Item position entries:
[Begin]

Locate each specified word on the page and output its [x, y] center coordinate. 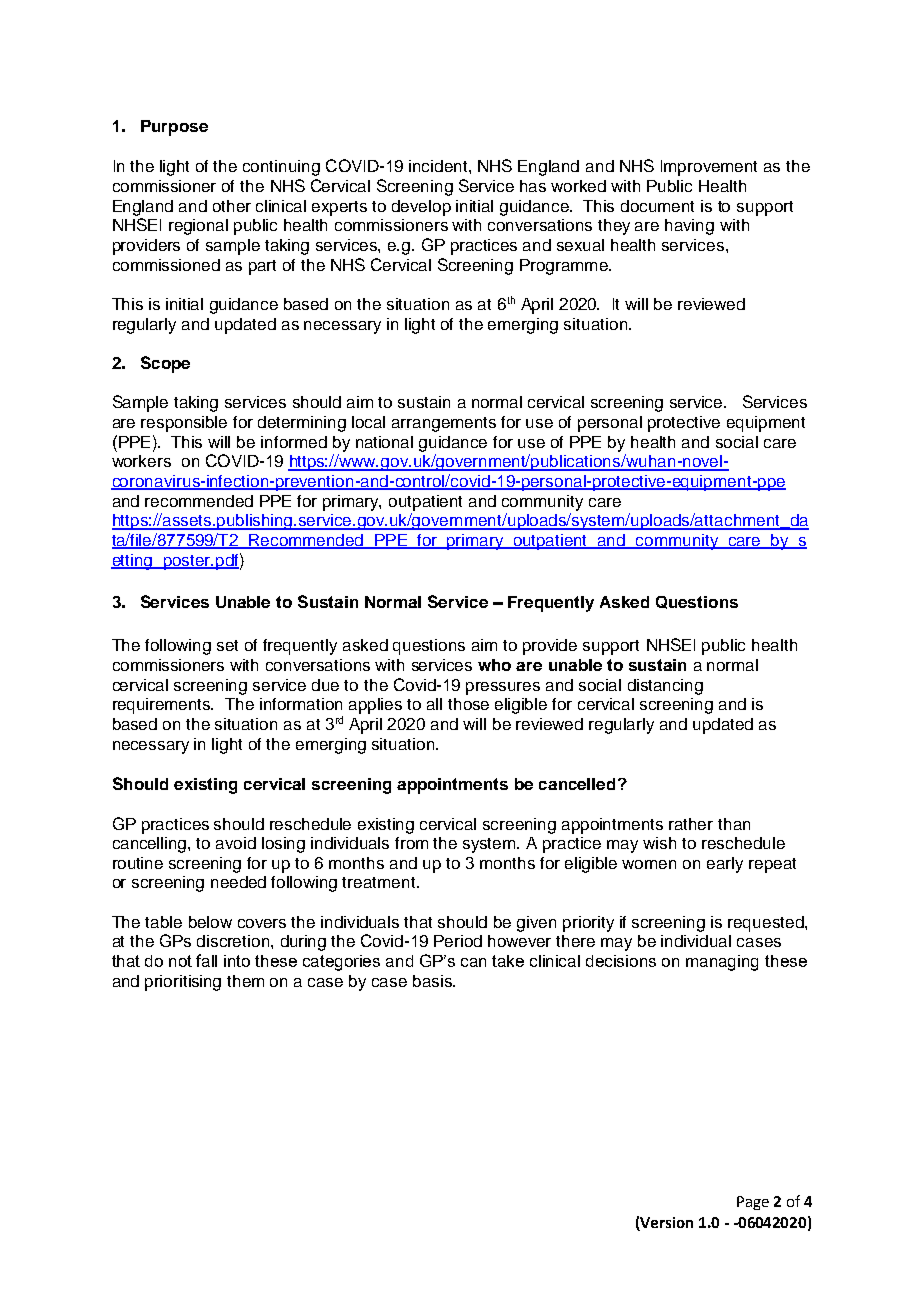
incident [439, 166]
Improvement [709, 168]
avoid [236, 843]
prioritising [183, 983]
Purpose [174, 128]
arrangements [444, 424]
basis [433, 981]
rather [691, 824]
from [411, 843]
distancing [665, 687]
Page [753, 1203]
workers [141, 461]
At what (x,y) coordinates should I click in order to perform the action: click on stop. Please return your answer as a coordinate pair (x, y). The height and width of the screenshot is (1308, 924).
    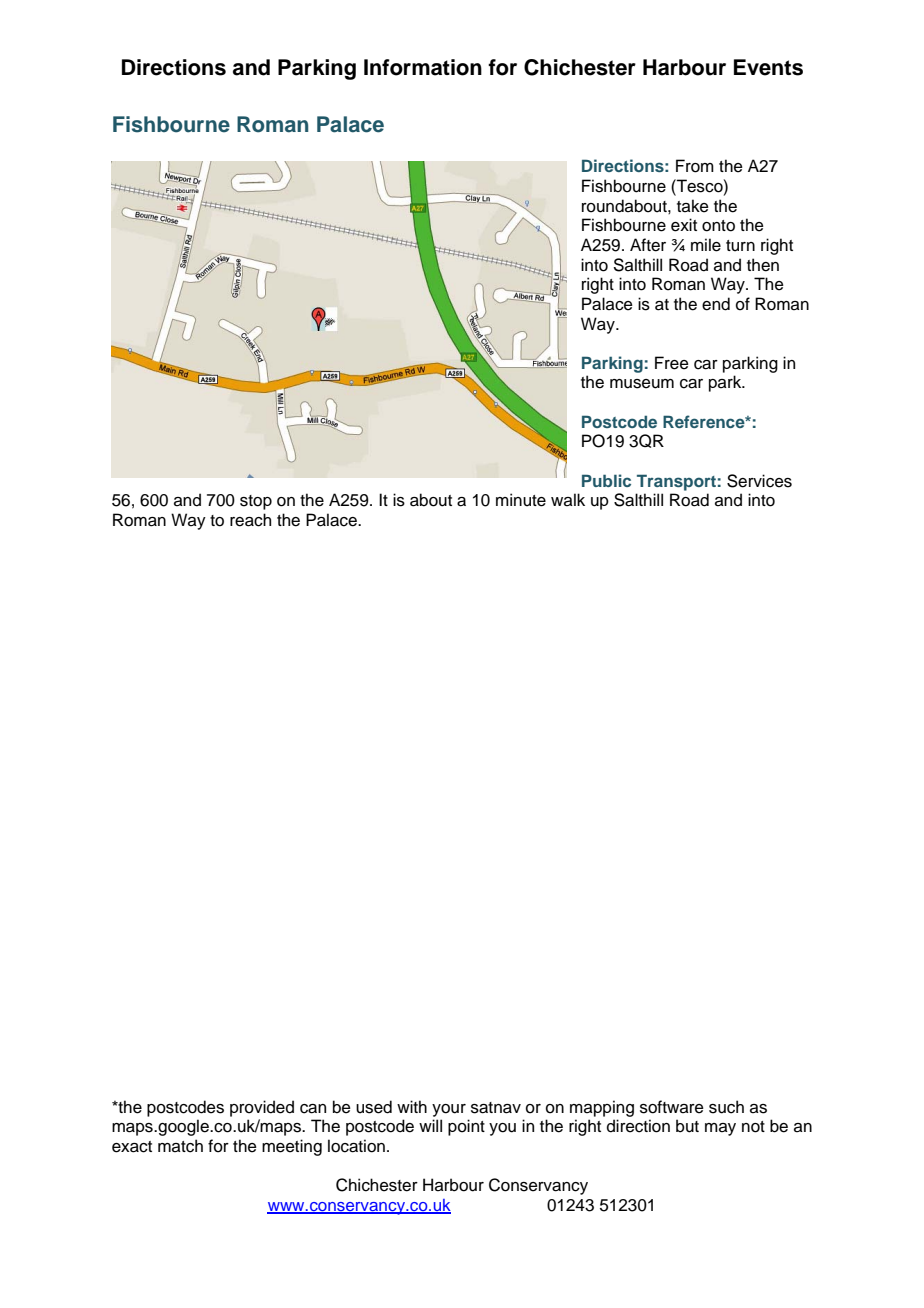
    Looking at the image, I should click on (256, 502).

[End]

TASK GOAL:
Reproduce the entire listing above verbatim, omitting the pictures.

TASK RESPONSE:
Locate each specified word on the page and output its [x, y] center coordinate. 
incident [439, 166]
Improvement [709, 168]
avoid [236, 843]
prioritising [183, 983]
Purpose [174, 128]
arrangements [444, 424]
basis [433, 981]
rather [691, 824]
from [411, 843]
distancing [665, 687]
Page [753, 1203]
workers [141, 461]
At what (x,y) coordinates should I click in order to perform the action: click on stop. Please return your answer as a coordinate pair (x, y). The height and width of the screenshot is (1308, 924).
    Looking at the image, I should click on (256, 502).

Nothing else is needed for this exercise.